Sauver la sous-région avant qu’il ne soit trop tard
Il fut un temps, au moment de la naissance de l’AES et de sa rupture avec la CEDEAO, où j’avais alerté. Non pas par posture, mais par conviction : aucun pays de notre sous-région ne peut, seul, assurer son développement et sa sécurité.
J’avais alors appelé à tout faire pour maintenir le lien, pour préserver l’essentiel : l’unité.
Aujourd’hui, nous payons le prix d’une approche dominée par le populisme, les slogans et une lecture superficielle des enjeux. Les questions de souveraineté, de monnaie ou de sécurité ne se règlent ni dans la précipitation ni dans l’émotion. Elles exigent de la méthode, de l’expérience, des entourages solides et une planification rigoureuse.
La réalité est là : aucun des pays de l’AES ne peut, seul, vaincre des groupes djihadistes lourdement armés et organisés. Laisser chaque État affronter isolément cette menace, c’est ouvrir la voie à une catastrophe sécuritaire et économique.
Pendant que nous nous épuisons dans ces combats fragmentés, d’autres acteurs avancent, exploitent nos ressources et profitent de nos divisions.

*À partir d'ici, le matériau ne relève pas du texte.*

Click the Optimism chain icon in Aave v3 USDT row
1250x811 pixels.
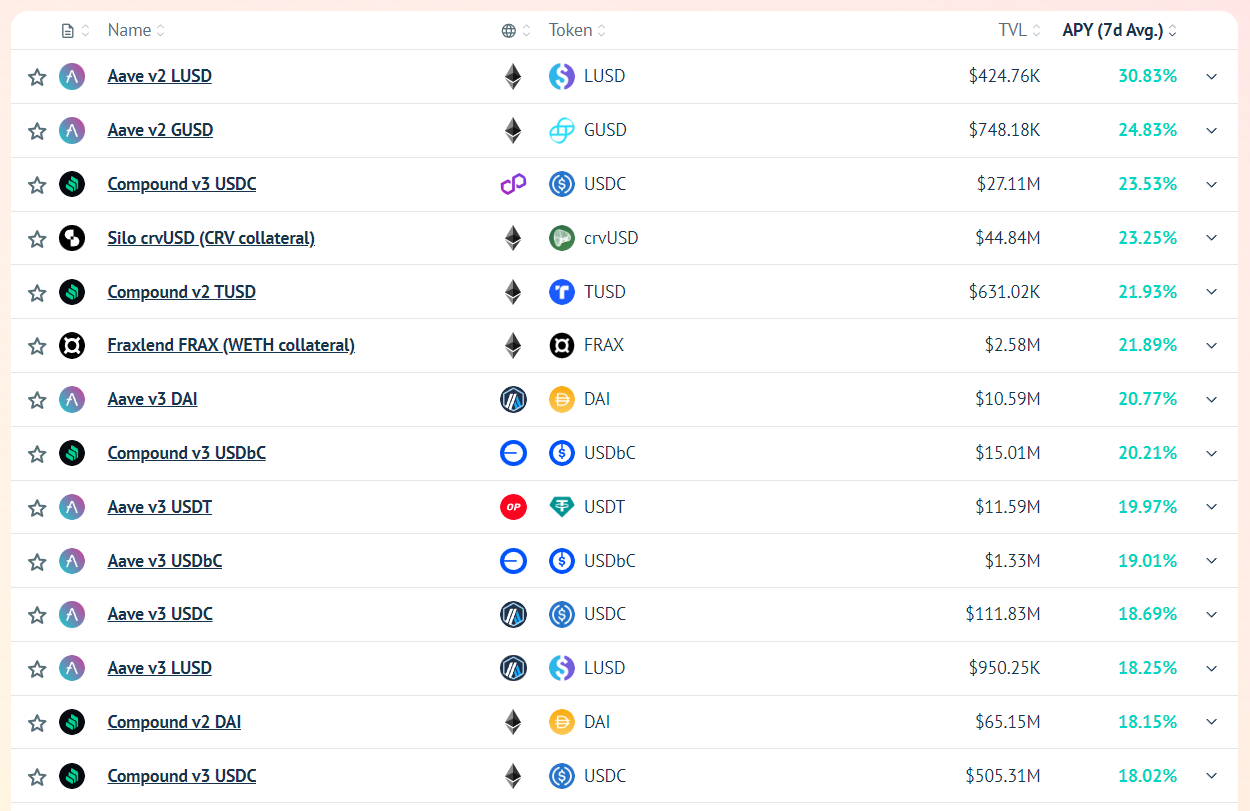coord(513,507)
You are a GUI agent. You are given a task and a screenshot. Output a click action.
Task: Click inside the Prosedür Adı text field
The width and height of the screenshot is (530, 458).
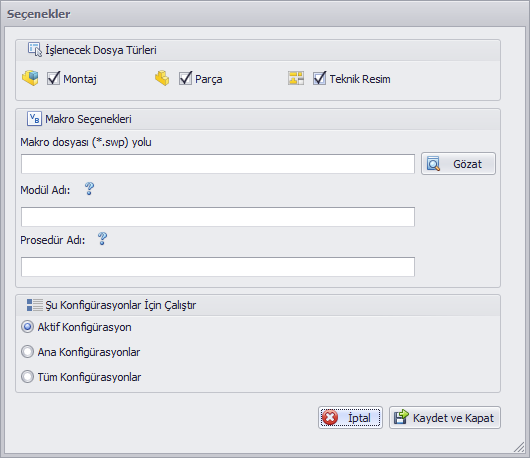(x=218, y=267)
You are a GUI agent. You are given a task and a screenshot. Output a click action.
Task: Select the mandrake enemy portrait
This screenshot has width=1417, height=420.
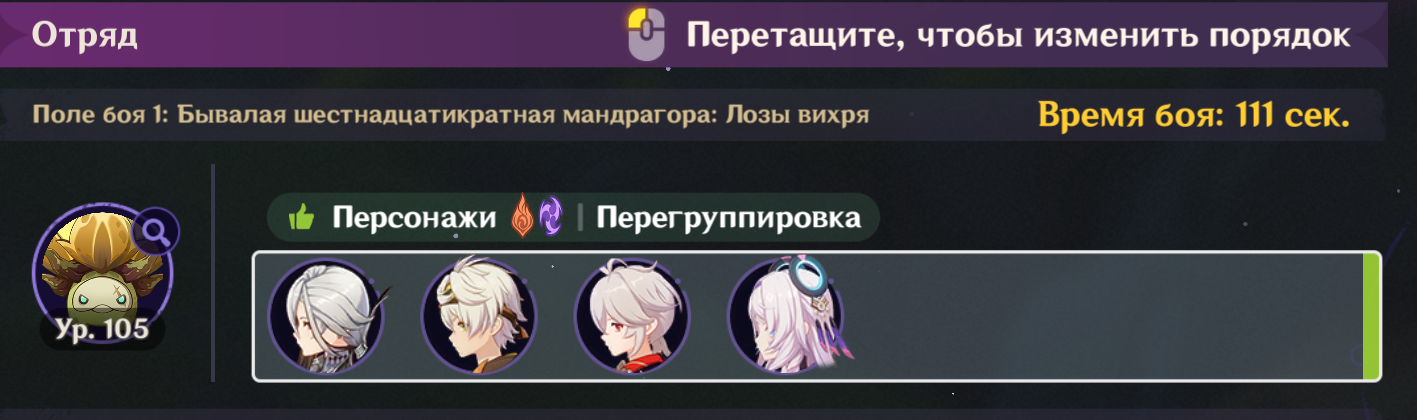point(102,269)
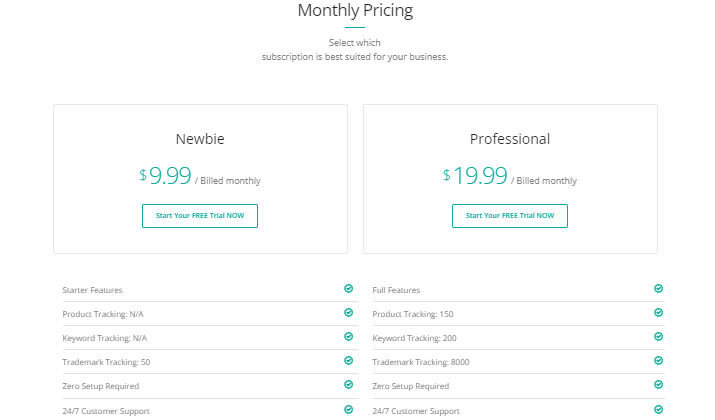Click the Monthly Pricing heading

click(355, 10)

C’est pourquoi j’en appelle à une initiative forte du Président Diomaye Faye : aller au-delà des discours, engager une médiation active avec les pays de l’AES et renouer le dialogue avec des leaders influents comme Alassane Ouattara, en vue d’une réconciliation.

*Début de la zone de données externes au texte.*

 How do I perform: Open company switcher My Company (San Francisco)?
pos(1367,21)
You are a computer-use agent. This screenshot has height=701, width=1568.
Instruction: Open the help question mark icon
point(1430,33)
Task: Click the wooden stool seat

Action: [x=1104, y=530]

Il est urgent de repenser la CEDEAO, pour en faire une véritable organisation des peuples, capable de porter une réponse collective, notamment à travers une force militaire régionale appuyée par des partenaires stratégiques.
Ce qui se passe au Mali ne concerne pas seulement le Mali. Cela concerne le Sénégal, la Côte d’Ivoire, toute l’Afrique de l’Ouest. Si un maillon cède, toute la chaîne est fragilisée.
L’avenir de nos peuples et la préservation de nos ressources passent par une vision plus large : celle d’une Afrique unie. Mais en attendant cette ambition, sauvons nos ensembles sous-régionaux.
Il est temps de dépasser les illusions, de se méfier des concepts mal maîtrisés et de refuser le populisme. La première force d’un État reste son peuple uni autour de ses dirigeants.
L’histoire ne pardonne pas l’inaction. Regarder, c’est déjà subir.